Extracted records
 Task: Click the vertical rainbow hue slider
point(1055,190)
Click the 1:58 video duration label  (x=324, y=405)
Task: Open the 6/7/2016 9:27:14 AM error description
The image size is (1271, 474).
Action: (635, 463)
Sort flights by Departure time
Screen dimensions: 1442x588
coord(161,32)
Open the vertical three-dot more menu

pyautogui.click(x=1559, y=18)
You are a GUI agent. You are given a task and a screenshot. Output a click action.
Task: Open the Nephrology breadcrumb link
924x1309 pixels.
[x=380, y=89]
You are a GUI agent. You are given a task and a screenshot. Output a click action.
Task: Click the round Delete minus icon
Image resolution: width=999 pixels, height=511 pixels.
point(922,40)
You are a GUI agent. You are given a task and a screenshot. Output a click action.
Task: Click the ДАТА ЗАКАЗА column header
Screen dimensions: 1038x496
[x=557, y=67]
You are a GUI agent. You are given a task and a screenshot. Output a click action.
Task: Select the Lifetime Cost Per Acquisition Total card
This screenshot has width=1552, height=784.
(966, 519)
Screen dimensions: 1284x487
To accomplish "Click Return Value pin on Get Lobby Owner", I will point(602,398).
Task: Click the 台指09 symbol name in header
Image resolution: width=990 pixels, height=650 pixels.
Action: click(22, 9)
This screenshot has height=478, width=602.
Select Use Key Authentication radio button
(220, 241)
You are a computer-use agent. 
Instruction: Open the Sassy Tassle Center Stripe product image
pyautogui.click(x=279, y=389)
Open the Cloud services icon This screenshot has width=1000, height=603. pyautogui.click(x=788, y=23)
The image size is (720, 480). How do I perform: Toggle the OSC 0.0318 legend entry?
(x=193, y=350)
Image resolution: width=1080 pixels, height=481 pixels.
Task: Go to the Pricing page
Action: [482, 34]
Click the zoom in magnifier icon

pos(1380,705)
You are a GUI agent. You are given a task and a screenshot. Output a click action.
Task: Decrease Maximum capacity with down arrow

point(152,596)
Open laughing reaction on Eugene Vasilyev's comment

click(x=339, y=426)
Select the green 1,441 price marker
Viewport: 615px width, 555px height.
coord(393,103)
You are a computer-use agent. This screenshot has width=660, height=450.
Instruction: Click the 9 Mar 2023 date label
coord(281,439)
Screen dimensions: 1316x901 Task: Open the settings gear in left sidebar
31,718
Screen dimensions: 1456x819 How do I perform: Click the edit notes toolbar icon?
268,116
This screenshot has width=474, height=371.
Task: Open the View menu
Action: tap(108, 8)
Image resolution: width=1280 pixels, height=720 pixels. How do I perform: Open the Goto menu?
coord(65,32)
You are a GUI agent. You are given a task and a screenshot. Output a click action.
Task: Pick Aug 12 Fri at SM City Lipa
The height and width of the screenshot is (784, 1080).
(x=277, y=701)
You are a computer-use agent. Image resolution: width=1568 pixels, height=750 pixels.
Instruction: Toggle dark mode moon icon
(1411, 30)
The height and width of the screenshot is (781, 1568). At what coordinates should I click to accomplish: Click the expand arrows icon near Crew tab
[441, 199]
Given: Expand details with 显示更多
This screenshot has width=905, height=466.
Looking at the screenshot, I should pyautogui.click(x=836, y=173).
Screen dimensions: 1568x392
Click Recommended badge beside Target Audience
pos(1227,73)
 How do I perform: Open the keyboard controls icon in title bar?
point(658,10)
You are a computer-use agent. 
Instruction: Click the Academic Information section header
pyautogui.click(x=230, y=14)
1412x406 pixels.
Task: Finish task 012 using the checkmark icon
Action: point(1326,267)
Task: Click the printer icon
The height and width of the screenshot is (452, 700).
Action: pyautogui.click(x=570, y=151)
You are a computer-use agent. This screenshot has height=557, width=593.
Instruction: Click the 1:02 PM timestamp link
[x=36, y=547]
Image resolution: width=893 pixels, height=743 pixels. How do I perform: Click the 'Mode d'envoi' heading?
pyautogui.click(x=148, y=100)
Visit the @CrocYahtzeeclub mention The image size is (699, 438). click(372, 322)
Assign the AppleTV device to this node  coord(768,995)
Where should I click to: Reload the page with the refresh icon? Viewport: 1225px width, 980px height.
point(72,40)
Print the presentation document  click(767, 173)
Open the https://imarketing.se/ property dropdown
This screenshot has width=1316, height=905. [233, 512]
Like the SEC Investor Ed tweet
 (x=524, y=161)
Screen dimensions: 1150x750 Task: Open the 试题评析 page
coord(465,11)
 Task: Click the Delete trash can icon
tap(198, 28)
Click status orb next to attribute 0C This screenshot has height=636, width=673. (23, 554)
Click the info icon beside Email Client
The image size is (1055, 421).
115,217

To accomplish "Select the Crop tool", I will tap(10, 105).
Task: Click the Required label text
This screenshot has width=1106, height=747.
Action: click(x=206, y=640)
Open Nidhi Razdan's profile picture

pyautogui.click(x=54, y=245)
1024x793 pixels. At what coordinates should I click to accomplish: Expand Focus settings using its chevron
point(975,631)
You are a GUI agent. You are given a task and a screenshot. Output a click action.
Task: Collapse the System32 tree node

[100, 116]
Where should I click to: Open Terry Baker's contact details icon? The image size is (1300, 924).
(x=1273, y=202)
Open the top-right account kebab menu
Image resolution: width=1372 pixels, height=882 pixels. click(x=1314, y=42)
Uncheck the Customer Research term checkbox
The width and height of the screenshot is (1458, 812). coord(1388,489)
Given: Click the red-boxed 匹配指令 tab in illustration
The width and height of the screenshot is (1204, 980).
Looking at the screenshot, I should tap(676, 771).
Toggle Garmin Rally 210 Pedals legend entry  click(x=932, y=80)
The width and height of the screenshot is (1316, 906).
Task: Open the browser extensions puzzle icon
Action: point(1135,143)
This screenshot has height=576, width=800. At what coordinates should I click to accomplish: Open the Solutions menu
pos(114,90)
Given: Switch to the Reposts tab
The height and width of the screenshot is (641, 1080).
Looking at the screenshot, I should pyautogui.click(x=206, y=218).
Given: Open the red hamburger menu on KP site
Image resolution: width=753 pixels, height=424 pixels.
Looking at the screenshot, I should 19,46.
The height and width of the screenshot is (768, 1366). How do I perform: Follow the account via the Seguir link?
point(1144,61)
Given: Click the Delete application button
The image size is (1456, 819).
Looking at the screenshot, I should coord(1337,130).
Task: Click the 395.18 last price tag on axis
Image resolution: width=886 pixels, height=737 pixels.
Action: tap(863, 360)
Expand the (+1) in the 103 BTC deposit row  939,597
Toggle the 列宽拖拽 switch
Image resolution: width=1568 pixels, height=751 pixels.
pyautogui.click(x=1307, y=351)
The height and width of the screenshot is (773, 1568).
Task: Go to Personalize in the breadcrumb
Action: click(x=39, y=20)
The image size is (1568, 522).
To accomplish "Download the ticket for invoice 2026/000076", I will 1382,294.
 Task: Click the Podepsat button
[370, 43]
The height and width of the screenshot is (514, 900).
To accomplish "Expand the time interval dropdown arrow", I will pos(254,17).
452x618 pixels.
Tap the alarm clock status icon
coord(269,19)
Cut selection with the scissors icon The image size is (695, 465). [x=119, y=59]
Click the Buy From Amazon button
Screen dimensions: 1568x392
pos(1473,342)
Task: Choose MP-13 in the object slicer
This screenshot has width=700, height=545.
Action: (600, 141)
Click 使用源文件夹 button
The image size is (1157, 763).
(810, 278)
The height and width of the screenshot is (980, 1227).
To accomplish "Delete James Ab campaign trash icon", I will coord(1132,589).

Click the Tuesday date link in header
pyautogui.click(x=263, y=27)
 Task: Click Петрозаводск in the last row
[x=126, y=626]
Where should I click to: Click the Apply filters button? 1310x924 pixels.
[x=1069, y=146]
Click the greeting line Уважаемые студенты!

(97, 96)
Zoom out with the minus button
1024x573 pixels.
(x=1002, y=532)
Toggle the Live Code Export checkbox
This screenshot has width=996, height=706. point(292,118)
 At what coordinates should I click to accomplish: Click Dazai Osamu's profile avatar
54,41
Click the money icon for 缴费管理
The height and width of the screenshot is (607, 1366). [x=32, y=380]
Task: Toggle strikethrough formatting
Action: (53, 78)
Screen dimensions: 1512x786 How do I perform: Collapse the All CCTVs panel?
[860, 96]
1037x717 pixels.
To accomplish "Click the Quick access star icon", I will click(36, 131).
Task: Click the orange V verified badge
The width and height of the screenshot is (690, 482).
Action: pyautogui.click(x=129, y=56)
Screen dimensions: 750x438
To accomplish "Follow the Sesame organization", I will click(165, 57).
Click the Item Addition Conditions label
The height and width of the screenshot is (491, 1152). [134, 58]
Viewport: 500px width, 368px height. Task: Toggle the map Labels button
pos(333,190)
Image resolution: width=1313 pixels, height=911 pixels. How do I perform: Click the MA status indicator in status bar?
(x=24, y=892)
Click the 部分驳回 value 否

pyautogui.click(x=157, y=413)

### What is being asked
From the first of the items above up to and including the line with "Action: (635, 463)", reproduce every line, requests included, and shift each coordinate value in the answers by adding 12.

### Result for this task
 Task: Click the vertical rainbow hue slider
point(1067,202)
Click the 1:58 video duration label  (x=336, y=417)
Task: Open the 6/7/2016 9:27:14 AM error description
The image size is (1271, 474).
Action: (647, 475)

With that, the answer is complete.